The study investigates how silencing the negative regulator AIP10 in Arabidopsis thaliana influences root colonization by plant growth‑promoting bacteria and improves performance under low fertilizer conditions. Transcriptome analysis of the aip10‑1 knockout revealed metabolic reprogramming that reshapes the root microbiome toward beneficial taxa, leading to increased nitrogen uptake, biomass, and reproductive output when bioinoculated.

The study combined phylogenomic and transcriptomic data from 28 legume species to assess tissue-specific expression of NLR immune receptors in roots and shoots. Over half of expressed NLR genes showed preferential expression in either roots or leaves, with distinct clade distributions and conserved patterns across species, creating a resource for comparative genetics and precision breeding.

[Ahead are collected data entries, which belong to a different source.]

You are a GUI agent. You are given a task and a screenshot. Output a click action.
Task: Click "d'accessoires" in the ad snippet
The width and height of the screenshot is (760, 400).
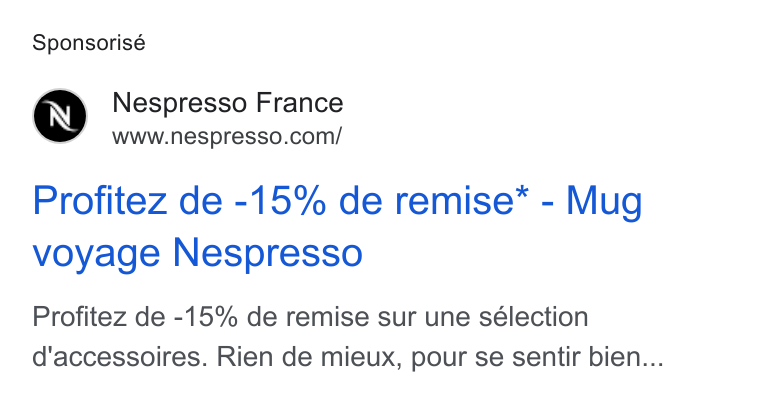point(120,357)
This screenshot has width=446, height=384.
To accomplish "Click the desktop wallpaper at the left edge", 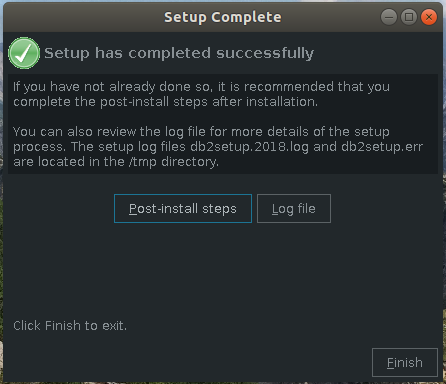I will pos(1,200).
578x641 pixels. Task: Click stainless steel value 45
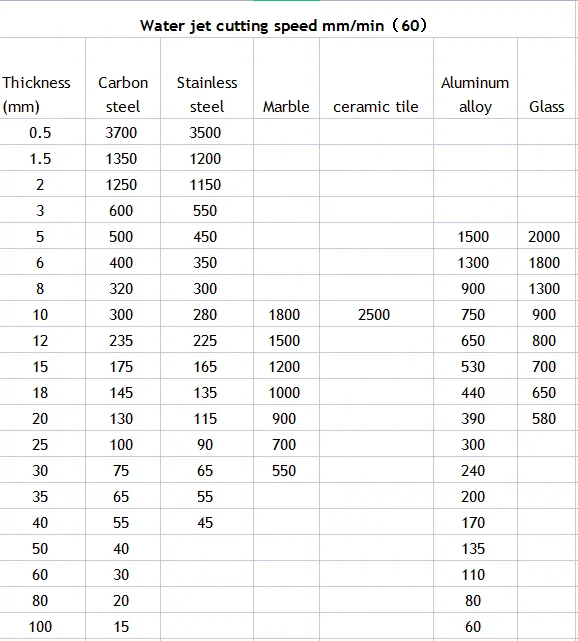pyautogui.click(x=205, y=522)
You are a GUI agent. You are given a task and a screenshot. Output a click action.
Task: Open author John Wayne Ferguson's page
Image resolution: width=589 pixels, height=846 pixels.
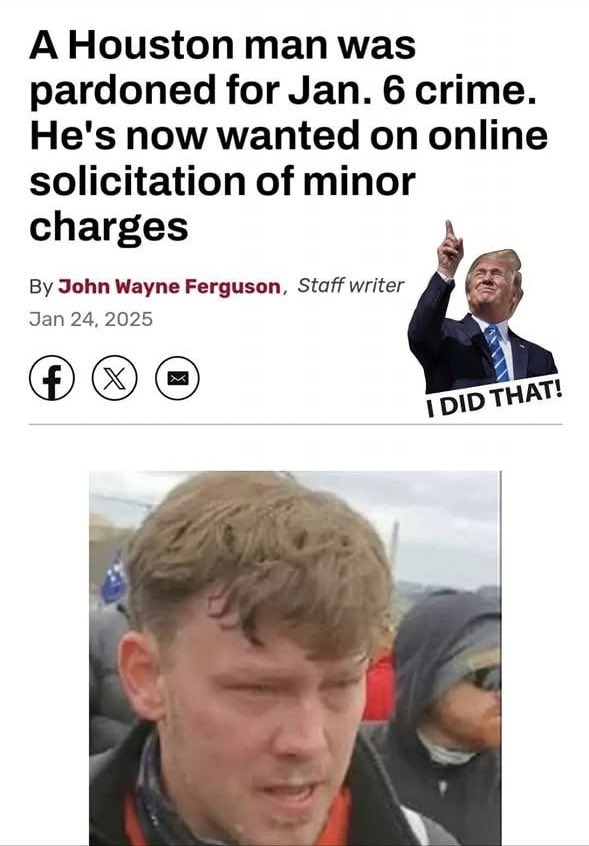tap(169, 286)
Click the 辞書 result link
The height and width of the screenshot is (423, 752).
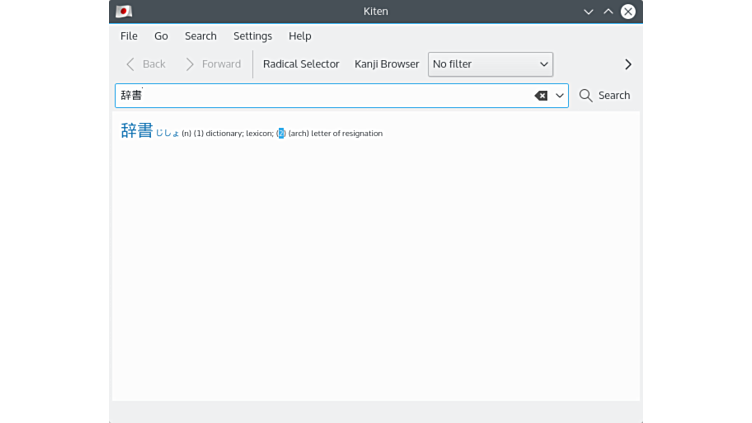click(137, 131)
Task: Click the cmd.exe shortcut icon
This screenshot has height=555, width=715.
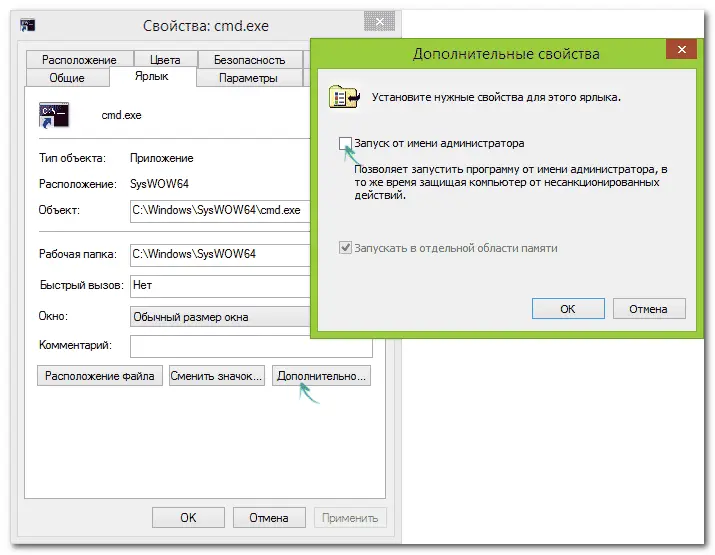Action: pyautogui.click(x=53, y=115)
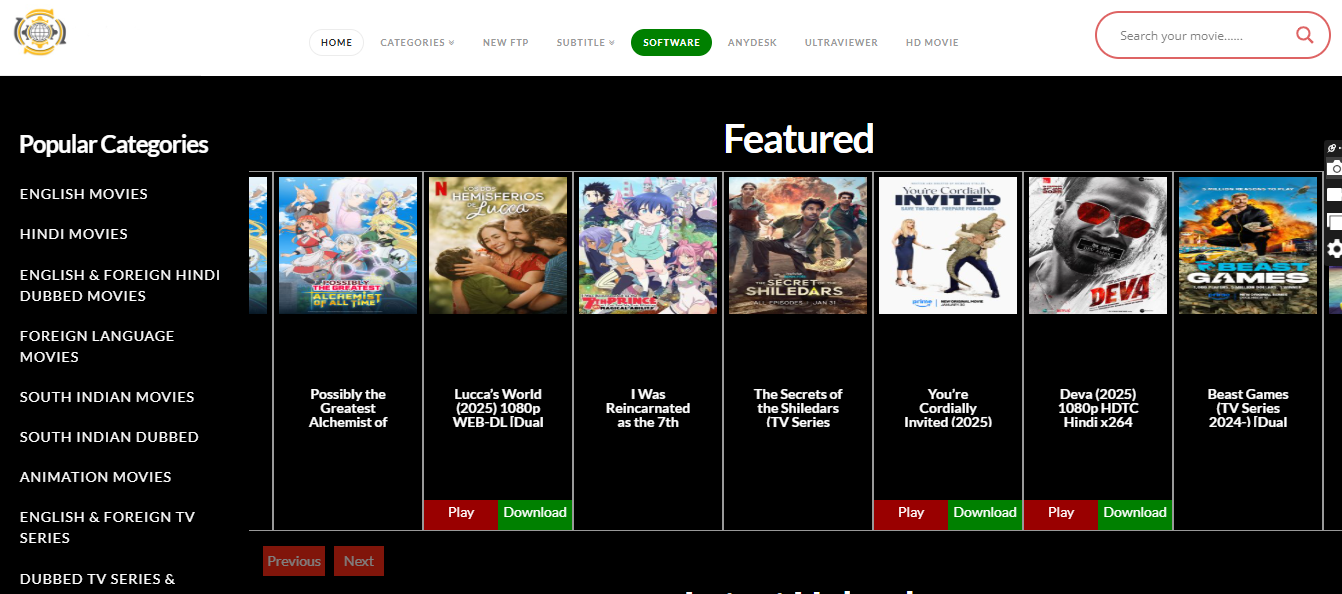The height and width of the screenshot is (594, 1342).
Task: Download You're Cordially Invited movie
Action: [984, 513]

The study used transcriptomic profiling to compare tomato (Solanum lycopersicum) responses to three evolutionarily distant pathogens—nematodes, aphids, and oomycetes—during compatible interactions, identifying differentially expressed genes and key host hubs. Integrating public datasets and performing co‑expression and GO enrichment analyses, the authors mapped shared dysregulation clusters and employed Arabidopsis interactome data to place tomato candidates within broader networks, highlighting potential targets for multi‑pathogen resistance.

The study created a system that blocks root‑mediated signaling between wheat varieties in a varietal mixture and used transcriptomic and metabolomic profiling to reveal that root chemical interactions drive reduced susceptibility to Septoria tritici blotch, with phenolic compounds emerging as key mediators. Disruption of these root signals eliminates both the disease resistance phenotype and the associated molecular reprogramming.

The study establishes Aeschynomene evenia as a new model for dissecting legume immunity against the soilborne pathogen Aphanomyces euteiches and its relationship with Nod factor-independent symbiosis. Quantitative resistance was assessed through inoculation assays, phenotypic and cytological analyses, and RNA‑seq identified thousands of differentially expressed genes, highlighting immune signaling and specialized metabolism, with mutant analysis confirming dual‑function kinases that modulate resistance. Comparative transcriptomics with Medicago truncatula revealed conserved and unique immune responses, positioning the A. evenia–A. euteiches system as a valuable platform for exploring quantitative resistance and symbiosis integration.

The study characterizes the chloroplast‑localized protein AT4G33780 in Arabidopsis thaliana using CRISPR/Cas9 knockout and overexpression lines, revealing tissue‑specific expression and context‑dependent effects on seed germination, seedling growth, vegetative development, and root responses to nickel stress. Integrated transcriptomic (RNA‑seq) and untargeted metabolomic analyses show extensive transcriptional reprogramming—especially of cell‑wall genes—and altered central energy metabolism, indicating AT4G33780 coordinates metabolic state with developmental regulation rather than controlling single pathways.

The study examined how dual‑purpose hemp (Cannabis sativa) adjusts to different phosphate levels, showing that flower biomass is maintained unless phosphate is completely removed. Integrated physiological measurements and transcriptomic profiling revealed that phosphate is reallocated to flowers via glycolytic bypasses and organic phosphate release, while key regulatory genes followed expected patterns but did not suppress uptake at high phosphate, leading to nitrate depletion that limits growth.

The authors used a bottom‑up thermodynamic modelling framework to investigate how plants decode calcium signals, starting from Ca2+ binding to EF‑hand proteins and extending to higher‑order decoding modules. They identified six universal Ca2+-decoding modules that can explain variations in calcium sensitivity among kinases and provide a theoretical basis for interpreting calcium signal amplitude and frequency in plant cells.

Using ten Phaeodactylum tricornutum mutant strains with graded constitutive Lhcx1 expression, the study links NPQ induction under high light to physiological outcomes (oxidized QA, increased cyclic electron flow) and extensive transcriptomic reprogramming, affecting nearly half the genome. The approach demonstrates that higher NPQ mitigates PSII damage, boosts ATP production for repair, and drives distinct gene regulatory networks, providing a model framework for dissecting photosynthetic and gene expression integration.

The study demonstrates that ELF4 is essential for recruiting ELF3 into hypocotyl nuclei at dusk, a process that enhances ELF3’s ability to repress target gene expression and limit hypocotyl elongation, especially under short‑day conditions. Subnuclear localization patterns of ELF3 differ between hypocotyl and root tissues, indicating tissue‑specific temporal regulation by ELF4.